RE: Russia and Ukraine
April 5, 2022 at 2:19 pm
(This post was last modified: April 5, 2022 at 2:39 pm by Anomalocaris.)
(April 5, 2022 at 1:51 pm)BrianSoddingBoru4 Wrote:(April 5, 2022 at 1:48 pm)Anomalocaris Wrote: well, it did work out reasonably well in 1941 and 1942, after enough army, corp and divisional commanders have been shot, they started to not lose battles by 1943.
And yet they’re still employing old tactics in a new age of warfare. Simply because something worked in Germany in the mid-40s is no justification for using it in Ukraine in 2022z
Boru
well, the approach at operational, not tactical, level they selected for this war was actually successful in 1943-1945. they just forgot how to apply it right, or they may have lost the professional acumen to know technology has progressed and old doctrine no longer works.
the 1939 Nomenhan campaign was actually the one highly successful pre-1942 champaign the soviets conducted amidst many other dazzling failures. Nomenhan set the star of Georgy Zhukov on its rise, 3 years later Georgy Zhukov’s star will rise to the very top of new corp of successful soviet commanders to rise out of the weeding out process of 1941-1942.
But this is 2022, the big corp of highly capable officers that emerged from the weeding out process of 1941-1942, as well as their direct protégés, are all long dead.
so clearly the standard of command performance as well as clarity oh operational and tactical thinking have fallen very far since then.
(April 5, 2022 at 1:30 pm)The Grand Nudger Wrote: It needs to be pointed out that russia emphatically did not attempt anything that might harken back to the soviet union of old. It's not just that they can't, they know that they can't - which is why they selected the btg as interim organization in the first place.
I strongly suspect that there was no actual plan for this conflict as it happened. You can add a failure of pre conflict intel - they brought their parade uniforms. The operation they were trying to mimic happened not but a few years ago - but relied completely on a ready force of local paramilitary troops. I strongly suspect that russian planners...such as they are...saw those paramilitary troops as not just expendable, but as offering less of a contribution to their previous success. All of a piece I suppose.

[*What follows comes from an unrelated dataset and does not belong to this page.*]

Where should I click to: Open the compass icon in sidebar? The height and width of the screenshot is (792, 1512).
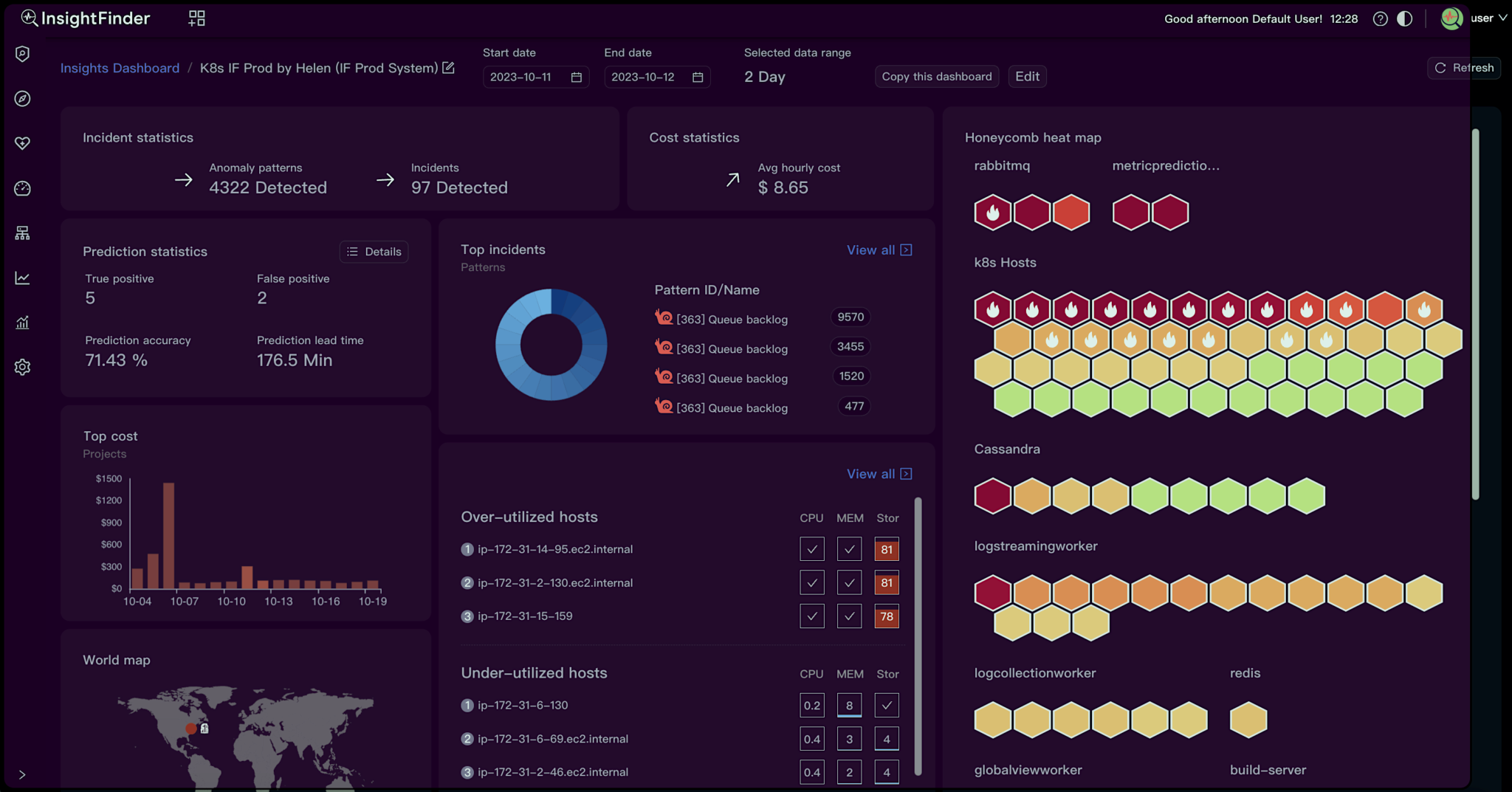point(23,99)
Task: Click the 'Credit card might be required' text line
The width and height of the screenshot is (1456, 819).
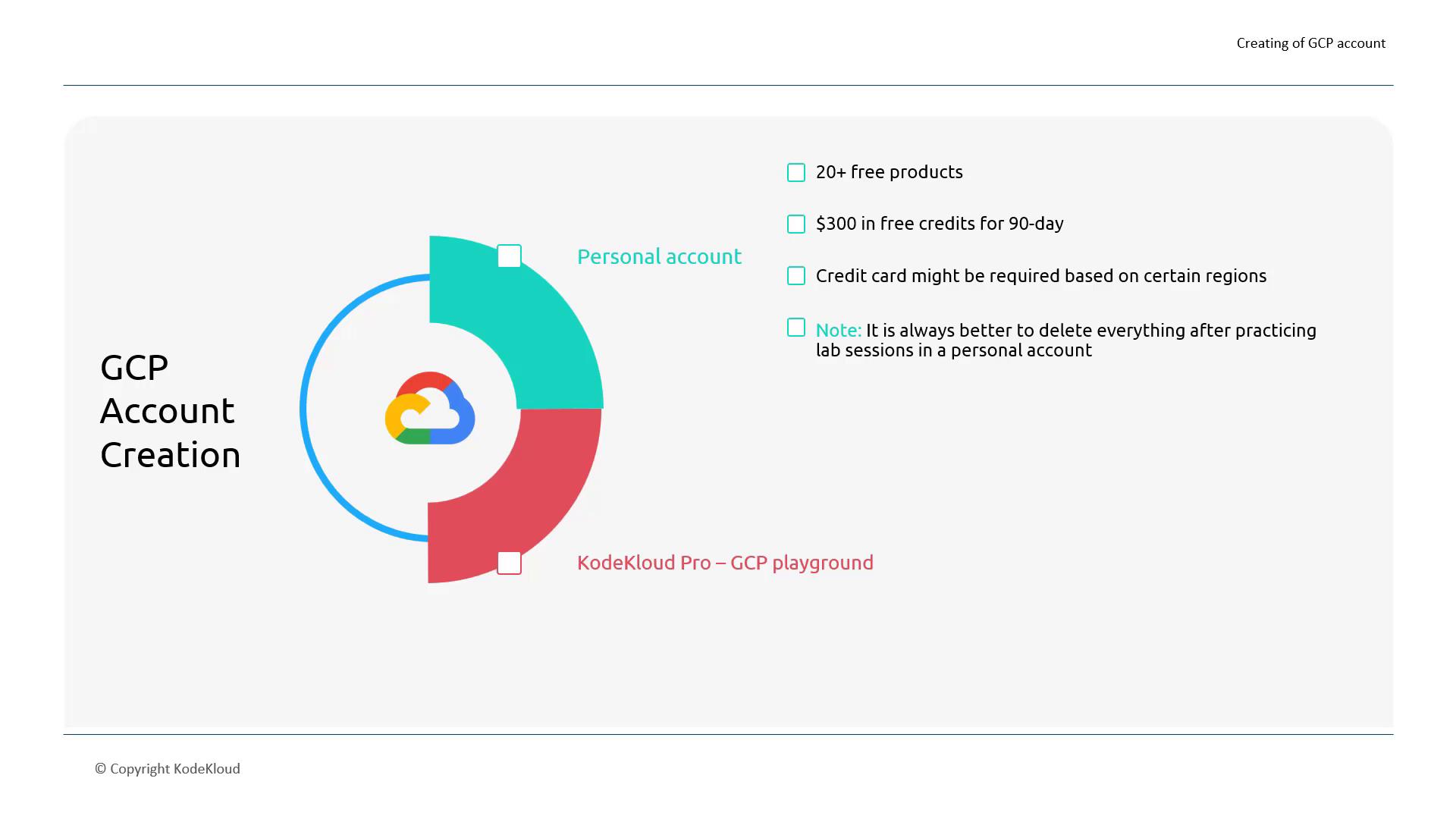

If you think they're filthy local bullet sponges, you're unlikely to credit them with the win - and that might be consequential if you end up, just a few years later, high on your own supply and some intense, immediate, and still unexplained need to invade a neighbor.
I'll probably have to wait until the end of my life, if ever, to read exactly what prompted this bit of adventurism. Was it that they felt their window of opportunity for holding onto or gaining more territory was closing, and, if so, that would suggest they understood more about the militarization of ukraine than their eventual operations would seem to imply - and still. Is there some back-of-shop ticking clock in russia known only to the most obscure and obscured layer in civil administration, that they needed x before so and so time entirely aside from whether or not they secured that in ukraine or elsewhere? Or, maybe it's the simplest and most routine explanation and I'll be super disappointed. A pirate ship full of bilge rat pricks ordering a hallowed out clown army to throw themselves down for somebody's doomed vanity project.
on a tactical level, the russians embraced smaller and theoretically flexible deployable units. but on an operational level, I think they tried to reproduce the kinds, on a smaller scale, the breakthroughs they achieved in 1943-1945. Deep battle remains the official russian operational doctrine.